Elevating seed oil content in a polyploid crop by induced mutations in SEED FATTY ACID REDUCER genes.

Plant-based oils are valuable agricultural products, and seed oil content (SOC) is the major yield component in oil crops. Increasing SOC has been successfully targeted through the selection and genetic modification of oil biosynthesis. The SOC in rapeseed declined during the seed maturation and eventually caused the final accumulated seed oil quantity. However, genes involved in oil degradation during seed maturity are not deeply studied so far. We performed a candidate gene association study using a worldwide collection of rapeseed germplasm. We identified SEED FATTY ACID REDUCER (SFAR) genes, which had a significant effect on SOC and fatty acid (FA) composition. SFAR genes belong to the GDSL lipases, and GDSL lipases have a broad range of functions in plants.
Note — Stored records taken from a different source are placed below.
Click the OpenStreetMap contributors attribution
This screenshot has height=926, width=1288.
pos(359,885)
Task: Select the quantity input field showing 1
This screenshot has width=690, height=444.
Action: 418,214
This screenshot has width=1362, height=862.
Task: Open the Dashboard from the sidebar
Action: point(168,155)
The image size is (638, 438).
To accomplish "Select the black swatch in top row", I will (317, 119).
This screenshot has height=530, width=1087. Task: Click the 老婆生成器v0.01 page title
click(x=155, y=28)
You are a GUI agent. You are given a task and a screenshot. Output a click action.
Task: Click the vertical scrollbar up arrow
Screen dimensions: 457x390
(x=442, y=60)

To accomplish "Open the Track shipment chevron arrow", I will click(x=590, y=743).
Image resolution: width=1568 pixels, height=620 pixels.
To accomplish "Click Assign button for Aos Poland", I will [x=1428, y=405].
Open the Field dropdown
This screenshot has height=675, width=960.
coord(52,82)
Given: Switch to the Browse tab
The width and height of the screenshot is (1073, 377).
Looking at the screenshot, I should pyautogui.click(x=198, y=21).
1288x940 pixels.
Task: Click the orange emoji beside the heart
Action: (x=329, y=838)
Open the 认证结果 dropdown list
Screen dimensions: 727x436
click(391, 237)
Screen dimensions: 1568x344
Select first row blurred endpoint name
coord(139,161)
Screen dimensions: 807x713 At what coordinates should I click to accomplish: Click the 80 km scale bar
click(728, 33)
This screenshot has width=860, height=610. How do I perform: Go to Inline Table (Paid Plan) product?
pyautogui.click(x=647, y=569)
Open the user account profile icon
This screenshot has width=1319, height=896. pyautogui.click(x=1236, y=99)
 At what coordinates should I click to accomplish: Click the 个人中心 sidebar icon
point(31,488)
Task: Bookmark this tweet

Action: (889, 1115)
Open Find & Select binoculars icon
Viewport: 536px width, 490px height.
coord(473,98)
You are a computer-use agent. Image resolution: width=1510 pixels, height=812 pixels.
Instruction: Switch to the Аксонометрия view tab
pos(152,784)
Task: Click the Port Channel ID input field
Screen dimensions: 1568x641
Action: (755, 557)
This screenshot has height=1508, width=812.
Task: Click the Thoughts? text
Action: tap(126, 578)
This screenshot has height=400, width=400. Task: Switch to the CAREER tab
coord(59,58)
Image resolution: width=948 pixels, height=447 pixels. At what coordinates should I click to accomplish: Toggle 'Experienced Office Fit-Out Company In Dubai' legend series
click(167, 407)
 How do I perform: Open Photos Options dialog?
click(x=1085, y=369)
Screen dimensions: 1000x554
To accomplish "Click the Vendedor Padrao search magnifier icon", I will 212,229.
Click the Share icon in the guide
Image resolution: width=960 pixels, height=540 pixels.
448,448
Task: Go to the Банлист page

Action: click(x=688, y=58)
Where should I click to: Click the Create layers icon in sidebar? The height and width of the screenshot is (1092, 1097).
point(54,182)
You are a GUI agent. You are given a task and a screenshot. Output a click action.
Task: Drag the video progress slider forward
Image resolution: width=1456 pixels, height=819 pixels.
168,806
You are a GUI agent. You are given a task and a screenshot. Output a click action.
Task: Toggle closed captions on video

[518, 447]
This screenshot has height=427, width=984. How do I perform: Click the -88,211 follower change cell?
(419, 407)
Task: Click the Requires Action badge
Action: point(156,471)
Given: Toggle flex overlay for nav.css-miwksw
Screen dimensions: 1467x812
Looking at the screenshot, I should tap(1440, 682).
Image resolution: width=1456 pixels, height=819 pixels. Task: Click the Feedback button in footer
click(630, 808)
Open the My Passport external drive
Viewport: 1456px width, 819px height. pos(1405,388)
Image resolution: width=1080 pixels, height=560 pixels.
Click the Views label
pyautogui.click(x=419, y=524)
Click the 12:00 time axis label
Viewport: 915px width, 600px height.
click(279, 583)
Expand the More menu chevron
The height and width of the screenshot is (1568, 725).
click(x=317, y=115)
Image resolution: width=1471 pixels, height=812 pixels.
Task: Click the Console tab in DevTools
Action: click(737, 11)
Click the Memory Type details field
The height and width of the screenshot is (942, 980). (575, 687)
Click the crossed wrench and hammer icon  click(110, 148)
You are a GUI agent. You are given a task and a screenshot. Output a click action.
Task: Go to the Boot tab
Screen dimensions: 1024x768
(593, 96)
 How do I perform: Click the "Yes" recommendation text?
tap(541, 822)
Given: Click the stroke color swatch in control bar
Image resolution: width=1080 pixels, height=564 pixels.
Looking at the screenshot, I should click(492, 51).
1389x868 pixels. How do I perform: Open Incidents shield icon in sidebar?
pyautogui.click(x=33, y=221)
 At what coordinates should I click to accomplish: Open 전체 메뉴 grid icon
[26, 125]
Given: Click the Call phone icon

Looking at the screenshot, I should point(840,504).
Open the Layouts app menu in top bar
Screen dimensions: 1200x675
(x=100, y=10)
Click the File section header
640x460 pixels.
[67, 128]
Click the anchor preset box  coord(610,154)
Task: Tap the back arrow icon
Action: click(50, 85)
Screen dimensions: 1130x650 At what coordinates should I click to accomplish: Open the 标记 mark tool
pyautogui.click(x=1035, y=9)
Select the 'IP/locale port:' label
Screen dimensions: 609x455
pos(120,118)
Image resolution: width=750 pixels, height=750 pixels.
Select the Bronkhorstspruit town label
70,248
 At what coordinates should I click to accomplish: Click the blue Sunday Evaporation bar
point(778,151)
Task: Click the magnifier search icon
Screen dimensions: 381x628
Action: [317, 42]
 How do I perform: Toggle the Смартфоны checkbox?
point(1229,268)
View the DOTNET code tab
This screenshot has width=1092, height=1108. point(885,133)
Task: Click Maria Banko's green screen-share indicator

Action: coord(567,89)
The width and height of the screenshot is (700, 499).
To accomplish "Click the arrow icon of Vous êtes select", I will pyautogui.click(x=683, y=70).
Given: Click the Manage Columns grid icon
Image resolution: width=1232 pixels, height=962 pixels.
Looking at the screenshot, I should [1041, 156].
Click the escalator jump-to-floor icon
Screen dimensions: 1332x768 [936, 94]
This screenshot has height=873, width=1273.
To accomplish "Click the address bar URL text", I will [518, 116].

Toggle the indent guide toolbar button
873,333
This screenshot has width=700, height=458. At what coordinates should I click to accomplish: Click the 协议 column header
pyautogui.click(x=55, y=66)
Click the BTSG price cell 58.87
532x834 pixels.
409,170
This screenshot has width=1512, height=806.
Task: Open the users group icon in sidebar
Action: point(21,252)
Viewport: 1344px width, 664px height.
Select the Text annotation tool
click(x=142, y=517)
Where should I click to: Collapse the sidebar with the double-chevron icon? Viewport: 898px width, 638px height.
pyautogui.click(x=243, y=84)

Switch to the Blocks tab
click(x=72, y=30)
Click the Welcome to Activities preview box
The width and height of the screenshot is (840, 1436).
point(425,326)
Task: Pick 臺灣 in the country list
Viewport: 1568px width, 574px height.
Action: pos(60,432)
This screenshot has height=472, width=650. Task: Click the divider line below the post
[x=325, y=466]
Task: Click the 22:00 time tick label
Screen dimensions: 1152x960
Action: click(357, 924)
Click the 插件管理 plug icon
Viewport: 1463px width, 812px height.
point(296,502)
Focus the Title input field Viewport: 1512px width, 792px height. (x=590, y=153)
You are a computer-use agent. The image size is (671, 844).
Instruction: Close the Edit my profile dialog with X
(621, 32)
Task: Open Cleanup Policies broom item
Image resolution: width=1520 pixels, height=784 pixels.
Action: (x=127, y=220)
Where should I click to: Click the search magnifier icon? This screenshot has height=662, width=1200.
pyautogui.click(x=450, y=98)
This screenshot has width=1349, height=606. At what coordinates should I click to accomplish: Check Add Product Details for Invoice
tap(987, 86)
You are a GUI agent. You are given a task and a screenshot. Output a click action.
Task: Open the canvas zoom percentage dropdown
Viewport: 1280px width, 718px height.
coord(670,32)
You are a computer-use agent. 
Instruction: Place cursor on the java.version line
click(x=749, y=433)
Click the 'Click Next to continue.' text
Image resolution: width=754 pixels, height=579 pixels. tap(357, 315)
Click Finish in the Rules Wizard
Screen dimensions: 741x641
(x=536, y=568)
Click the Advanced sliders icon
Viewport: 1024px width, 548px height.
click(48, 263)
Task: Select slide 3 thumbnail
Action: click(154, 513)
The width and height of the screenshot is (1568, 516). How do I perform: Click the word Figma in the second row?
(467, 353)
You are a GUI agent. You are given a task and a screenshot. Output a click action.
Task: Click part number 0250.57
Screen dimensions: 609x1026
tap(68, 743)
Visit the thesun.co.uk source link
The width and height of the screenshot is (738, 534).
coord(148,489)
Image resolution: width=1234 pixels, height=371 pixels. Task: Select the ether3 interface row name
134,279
After quantification of gene expression using RNA-seq and quantitative PCR, we used targeted (CRISPR-Cas mediated) and random (chemical) mutagenesis to modify turnover rates of seed oil in winter rapeseed. For the first time, we demonstrate significant increase of SOC in a crop after knocking out members of the BnSFAR4 and BnSFAR5 gene families without pleiotropic effects on seed germination, vigour and oil mobilization. Our results offer new perspectives for improving oil yield by targeted mutagenesis.